Peptide-membrane interactions
Protein-membrane interactions are of fundamental importance to a wide range of cellular processes. However, the detailed molecular basis for the organization of the protein(s) in the membrane not fully understood. Improving our understanding requires the application of better physical methods that can provide structural details on the system. One of the techniques used to study membrane-protein assemblies is electron paramagnetic resonance (EPR). We focus on the development of an integrated EPR approach which combines classical continuous wave EPR spectroscopy with high resolution pulse EPR techniques and cryogentic-transmission microscopy (cryo-TEM). To establish this approach we first focus on simpler related systems; the interaction of host defense (anti-microbial) spin labeled peptides, specifically melittin with phospholipid model membranes in the form of vesicles.
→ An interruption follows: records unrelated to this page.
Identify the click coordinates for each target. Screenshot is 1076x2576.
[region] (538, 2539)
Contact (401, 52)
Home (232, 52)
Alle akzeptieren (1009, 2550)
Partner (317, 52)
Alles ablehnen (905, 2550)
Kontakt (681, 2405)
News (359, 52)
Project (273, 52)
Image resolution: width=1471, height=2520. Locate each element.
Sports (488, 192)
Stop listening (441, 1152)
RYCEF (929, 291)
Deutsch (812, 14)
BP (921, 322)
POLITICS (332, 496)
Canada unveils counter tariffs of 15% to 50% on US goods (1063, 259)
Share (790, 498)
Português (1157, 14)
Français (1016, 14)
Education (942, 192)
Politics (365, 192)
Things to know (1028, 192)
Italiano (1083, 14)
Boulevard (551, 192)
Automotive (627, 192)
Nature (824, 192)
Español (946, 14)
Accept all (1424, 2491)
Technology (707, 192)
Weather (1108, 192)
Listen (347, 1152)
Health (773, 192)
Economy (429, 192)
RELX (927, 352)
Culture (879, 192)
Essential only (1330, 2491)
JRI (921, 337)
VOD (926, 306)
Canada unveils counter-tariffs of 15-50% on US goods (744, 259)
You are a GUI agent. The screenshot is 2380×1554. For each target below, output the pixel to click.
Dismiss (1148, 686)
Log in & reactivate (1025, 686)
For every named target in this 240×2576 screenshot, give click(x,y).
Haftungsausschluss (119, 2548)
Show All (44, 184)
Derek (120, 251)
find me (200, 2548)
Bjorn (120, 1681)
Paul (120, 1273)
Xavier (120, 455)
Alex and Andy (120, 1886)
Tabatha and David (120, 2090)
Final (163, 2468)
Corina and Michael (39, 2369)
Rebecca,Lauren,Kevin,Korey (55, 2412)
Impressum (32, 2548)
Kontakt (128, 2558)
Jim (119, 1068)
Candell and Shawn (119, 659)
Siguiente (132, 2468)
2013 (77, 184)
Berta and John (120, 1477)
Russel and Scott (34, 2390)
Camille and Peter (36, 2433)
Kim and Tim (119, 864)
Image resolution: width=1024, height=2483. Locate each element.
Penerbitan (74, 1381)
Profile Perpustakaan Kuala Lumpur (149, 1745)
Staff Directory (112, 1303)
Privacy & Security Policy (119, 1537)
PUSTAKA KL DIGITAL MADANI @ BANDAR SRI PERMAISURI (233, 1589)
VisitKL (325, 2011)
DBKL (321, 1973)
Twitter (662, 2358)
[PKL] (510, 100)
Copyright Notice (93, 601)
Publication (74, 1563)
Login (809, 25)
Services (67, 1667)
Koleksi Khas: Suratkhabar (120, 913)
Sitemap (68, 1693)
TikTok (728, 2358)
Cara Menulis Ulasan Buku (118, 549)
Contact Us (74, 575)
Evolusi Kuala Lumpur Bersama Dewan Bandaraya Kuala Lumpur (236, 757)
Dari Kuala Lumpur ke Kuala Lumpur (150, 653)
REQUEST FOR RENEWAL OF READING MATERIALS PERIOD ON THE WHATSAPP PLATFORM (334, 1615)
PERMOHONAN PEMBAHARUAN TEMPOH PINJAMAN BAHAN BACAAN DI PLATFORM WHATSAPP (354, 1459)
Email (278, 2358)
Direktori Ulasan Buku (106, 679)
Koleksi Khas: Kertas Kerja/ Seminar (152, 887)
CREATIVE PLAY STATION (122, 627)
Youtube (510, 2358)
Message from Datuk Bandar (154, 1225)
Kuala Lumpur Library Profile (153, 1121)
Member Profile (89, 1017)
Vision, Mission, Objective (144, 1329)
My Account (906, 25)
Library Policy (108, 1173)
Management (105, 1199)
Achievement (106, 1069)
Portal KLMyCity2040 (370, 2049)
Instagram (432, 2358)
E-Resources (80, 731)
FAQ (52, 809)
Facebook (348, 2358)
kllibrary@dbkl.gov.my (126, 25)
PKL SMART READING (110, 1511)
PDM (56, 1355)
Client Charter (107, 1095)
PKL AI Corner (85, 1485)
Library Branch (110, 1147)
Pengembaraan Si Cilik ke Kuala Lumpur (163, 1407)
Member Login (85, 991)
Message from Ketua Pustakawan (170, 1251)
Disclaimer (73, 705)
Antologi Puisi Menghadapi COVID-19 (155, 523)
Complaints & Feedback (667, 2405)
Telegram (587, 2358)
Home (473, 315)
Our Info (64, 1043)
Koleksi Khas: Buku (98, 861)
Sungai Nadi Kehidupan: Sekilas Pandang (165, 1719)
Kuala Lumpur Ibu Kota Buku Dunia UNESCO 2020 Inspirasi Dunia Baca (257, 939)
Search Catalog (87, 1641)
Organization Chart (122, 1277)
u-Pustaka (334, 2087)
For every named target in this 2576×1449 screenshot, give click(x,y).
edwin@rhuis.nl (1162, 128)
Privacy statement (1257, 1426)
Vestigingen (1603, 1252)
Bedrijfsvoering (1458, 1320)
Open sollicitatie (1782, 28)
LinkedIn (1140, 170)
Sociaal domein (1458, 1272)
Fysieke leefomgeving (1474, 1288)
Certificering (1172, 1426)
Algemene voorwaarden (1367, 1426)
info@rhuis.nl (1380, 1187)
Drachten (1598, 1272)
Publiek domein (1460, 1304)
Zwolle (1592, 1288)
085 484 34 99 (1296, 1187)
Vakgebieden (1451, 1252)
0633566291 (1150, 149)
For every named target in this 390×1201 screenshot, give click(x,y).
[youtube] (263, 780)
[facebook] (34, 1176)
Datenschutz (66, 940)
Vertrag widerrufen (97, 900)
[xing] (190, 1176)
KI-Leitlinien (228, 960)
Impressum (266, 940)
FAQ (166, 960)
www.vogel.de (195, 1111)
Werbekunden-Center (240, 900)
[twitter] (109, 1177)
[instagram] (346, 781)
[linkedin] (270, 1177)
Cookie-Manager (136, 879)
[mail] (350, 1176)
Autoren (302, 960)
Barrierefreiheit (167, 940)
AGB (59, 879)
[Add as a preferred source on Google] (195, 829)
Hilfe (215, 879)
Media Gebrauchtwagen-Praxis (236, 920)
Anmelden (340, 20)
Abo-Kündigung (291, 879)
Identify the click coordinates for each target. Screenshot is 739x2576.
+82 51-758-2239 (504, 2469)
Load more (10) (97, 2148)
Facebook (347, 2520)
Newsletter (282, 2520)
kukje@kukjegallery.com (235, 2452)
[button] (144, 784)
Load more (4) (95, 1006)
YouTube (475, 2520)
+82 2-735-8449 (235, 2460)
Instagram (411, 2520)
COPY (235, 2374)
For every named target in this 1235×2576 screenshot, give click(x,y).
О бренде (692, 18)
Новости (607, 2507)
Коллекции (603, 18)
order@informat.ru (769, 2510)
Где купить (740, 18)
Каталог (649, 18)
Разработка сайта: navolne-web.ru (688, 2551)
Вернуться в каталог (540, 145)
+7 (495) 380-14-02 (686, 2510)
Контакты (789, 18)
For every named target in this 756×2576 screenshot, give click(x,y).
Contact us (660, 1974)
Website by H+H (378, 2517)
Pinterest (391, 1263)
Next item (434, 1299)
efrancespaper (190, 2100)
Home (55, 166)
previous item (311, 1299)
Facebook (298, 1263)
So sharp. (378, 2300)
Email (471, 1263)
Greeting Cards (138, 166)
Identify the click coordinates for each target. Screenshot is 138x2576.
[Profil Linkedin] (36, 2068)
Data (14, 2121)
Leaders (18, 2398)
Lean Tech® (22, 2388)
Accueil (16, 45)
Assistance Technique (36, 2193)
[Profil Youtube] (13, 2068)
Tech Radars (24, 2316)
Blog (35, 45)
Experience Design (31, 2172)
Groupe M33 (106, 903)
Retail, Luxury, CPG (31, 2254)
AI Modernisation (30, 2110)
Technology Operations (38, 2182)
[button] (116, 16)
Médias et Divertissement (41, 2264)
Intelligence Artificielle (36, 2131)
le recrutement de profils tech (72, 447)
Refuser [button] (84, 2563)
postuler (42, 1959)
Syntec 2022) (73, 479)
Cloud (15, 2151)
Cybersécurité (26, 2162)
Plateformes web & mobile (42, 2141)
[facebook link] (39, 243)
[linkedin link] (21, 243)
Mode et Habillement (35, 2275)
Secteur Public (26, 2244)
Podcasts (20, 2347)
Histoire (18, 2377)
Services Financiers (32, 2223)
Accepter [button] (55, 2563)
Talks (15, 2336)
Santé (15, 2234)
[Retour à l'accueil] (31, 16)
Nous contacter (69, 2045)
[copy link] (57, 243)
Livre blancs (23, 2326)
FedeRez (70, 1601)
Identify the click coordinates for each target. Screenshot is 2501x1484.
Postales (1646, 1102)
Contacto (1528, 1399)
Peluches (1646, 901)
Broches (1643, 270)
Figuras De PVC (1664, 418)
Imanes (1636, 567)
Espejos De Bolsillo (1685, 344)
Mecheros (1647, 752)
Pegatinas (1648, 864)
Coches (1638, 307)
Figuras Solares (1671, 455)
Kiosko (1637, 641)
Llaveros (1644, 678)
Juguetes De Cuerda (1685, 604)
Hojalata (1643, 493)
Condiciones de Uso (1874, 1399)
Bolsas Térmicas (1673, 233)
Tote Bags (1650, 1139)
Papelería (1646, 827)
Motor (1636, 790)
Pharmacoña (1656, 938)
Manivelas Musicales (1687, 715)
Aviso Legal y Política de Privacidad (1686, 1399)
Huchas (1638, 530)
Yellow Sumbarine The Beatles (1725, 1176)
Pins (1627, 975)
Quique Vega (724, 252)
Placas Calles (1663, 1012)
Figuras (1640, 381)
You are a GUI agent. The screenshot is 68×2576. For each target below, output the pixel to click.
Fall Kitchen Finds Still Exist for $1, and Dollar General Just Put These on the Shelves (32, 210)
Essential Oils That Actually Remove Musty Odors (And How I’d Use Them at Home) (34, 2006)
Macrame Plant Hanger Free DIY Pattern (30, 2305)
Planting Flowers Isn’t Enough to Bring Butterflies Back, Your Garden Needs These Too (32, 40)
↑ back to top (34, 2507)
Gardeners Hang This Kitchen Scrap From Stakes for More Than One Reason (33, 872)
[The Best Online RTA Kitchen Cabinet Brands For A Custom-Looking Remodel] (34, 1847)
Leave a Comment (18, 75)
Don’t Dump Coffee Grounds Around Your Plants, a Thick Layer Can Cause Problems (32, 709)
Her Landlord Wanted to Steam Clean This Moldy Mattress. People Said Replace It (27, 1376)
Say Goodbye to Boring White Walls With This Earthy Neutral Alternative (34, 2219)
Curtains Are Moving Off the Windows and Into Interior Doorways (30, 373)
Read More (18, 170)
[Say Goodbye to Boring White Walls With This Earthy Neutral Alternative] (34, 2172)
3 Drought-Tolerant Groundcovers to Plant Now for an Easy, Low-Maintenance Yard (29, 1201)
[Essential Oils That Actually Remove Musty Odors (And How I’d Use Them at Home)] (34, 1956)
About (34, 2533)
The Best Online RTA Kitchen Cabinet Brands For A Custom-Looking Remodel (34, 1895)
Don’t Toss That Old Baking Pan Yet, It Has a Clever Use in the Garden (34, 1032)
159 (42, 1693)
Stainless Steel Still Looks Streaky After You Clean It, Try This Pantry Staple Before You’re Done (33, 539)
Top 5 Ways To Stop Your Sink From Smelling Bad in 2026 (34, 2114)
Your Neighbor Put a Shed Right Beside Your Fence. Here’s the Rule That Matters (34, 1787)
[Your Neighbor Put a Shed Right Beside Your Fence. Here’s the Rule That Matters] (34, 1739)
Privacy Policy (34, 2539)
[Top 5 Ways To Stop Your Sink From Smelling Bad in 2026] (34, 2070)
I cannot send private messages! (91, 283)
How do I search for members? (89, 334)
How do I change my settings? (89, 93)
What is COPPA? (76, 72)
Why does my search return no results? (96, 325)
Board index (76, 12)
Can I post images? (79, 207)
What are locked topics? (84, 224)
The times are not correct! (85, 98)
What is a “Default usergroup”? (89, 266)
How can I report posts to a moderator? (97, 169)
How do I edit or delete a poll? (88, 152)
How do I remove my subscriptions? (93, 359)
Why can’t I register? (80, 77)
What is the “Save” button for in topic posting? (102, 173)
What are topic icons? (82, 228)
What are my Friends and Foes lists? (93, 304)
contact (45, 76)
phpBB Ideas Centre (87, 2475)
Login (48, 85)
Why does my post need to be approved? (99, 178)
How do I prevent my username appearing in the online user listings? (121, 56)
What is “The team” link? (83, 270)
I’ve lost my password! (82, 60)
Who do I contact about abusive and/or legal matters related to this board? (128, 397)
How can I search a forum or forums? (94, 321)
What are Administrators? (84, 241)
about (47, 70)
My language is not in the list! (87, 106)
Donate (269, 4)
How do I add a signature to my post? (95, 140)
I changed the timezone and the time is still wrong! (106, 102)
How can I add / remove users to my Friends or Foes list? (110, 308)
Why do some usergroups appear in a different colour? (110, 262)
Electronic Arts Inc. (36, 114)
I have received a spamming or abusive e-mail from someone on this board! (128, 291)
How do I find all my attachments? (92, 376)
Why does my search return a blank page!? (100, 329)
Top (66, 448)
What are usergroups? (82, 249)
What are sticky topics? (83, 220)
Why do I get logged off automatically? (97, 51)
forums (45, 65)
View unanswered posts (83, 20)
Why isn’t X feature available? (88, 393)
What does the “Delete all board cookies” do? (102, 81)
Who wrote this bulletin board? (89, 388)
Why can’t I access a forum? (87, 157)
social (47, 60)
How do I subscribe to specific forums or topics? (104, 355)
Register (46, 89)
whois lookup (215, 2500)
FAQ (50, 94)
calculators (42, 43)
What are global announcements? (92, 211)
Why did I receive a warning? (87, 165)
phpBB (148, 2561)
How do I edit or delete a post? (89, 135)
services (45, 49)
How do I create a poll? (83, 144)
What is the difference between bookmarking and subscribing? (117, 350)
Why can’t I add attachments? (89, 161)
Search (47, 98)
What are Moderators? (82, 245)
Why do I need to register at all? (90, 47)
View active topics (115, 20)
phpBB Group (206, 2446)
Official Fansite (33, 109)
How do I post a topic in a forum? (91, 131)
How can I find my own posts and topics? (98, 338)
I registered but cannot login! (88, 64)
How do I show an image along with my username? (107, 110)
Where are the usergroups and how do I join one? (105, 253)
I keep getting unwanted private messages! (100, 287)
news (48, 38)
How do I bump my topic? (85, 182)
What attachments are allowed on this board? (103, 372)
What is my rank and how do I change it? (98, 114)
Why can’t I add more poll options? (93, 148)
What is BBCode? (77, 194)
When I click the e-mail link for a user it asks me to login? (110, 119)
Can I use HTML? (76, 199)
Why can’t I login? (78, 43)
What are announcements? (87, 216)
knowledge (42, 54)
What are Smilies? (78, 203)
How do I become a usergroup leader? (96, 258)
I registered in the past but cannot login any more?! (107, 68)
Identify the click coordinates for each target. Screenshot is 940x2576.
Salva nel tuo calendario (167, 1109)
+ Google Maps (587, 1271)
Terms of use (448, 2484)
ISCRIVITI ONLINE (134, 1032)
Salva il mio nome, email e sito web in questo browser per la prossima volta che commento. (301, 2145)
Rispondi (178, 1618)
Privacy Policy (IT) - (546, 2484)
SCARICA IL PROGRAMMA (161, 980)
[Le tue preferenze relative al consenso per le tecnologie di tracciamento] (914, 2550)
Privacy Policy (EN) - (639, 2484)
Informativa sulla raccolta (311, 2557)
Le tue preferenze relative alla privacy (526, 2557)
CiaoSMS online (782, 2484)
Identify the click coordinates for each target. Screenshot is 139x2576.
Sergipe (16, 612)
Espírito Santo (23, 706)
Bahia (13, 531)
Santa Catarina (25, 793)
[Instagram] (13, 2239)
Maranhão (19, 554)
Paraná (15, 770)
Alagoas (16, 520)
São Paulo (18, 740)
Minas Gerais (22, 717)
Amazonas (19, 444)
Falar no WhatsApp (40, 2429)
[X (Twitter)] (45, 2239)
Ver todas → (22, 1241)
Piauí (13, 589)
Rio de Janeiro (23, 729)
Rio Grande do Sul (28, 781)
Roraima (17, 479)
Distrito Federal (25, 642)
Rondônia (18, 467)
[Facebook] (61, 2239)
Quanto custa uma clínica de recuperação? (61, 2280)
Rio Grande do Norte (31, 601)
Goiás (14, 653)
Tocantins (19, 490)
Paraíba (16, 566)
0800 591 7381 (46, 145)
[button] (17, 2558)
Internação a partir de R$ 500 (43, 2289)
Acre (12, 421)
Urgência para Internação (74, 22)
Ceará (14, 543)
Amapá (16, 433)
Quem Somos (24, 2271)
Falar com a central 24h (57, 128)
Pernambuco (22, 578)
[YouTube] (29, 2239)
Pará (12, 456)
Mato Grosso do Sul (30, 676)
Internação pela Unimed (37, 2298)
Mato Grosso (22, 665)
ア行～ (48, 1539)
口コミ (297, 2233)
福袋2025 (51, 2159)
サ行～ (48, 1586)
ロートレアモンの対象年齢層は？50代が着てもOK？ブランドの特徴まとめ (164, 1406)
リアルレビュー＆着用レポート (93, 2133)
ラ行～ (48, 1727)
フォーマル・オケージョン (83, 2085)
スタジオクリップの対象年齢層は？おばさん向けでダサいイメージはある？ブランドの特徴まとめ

DEER (double electron-electron resonance) is a method that can provides distances between paramagnetic centers in the range of 1.5-8 nm and it is used to obtained the peptide conformation. This is complimented by the application of ESEEM (electron spin echo envelope modulation) and ENDOR (electron-nuclear double resonance) techniques, which provide electron-nuclear distances and thereby can probe specific interactions between the spin labeled peptide and the membrane. Here we use isotopically labeled membranes.
Study of Fusion Process fo HIV-1
HIV infection requires fusion of the viral membrane to the target cell membrane and the understanding of the infection process on the molecular level is essential for the design of inhibitors (drugs). The fusion process is catalyzed by the HIV envelope glycoprotein gp160. This protein is composed of two noncovalently associated subunits - gp120 and gp41. Following the interaction of gp120 with the T-cell receptor (TCR) co-receptors on the target cell, gp41 undergoes conformational changes that mediate the fusion between the viral and the cellular membranes or between infected and healthy cells. The N-terminus of gp41 contains a hydrophobic, glycine-rich fusion peptide (FP) that is essential for membrane fusion.
We investigate the conformation and location of the gp41 FP once incorporated into the membrane and look for possible interactions with the e trans membrane domain of the TCR. Here understanding of the molecular interactions mediating the immunosuppressive activity of FP: (i) Facilitates the evaluation of its contribution to HIV pathology and its exploitation as an immunotherapeutic tool, ii) Sheds light on the nature of interaction inside the TCR complex itself. iii) Provides a clue about the T cells' regulatory mechanism, thus revealing some critical requirements of protein-protein interaction.
(Collaboration with Yechiel Shai, Biological Chemistry, Weizmann Institute of Science, Herbert Zimmerman, MPI for Medical Research, Heidelberg).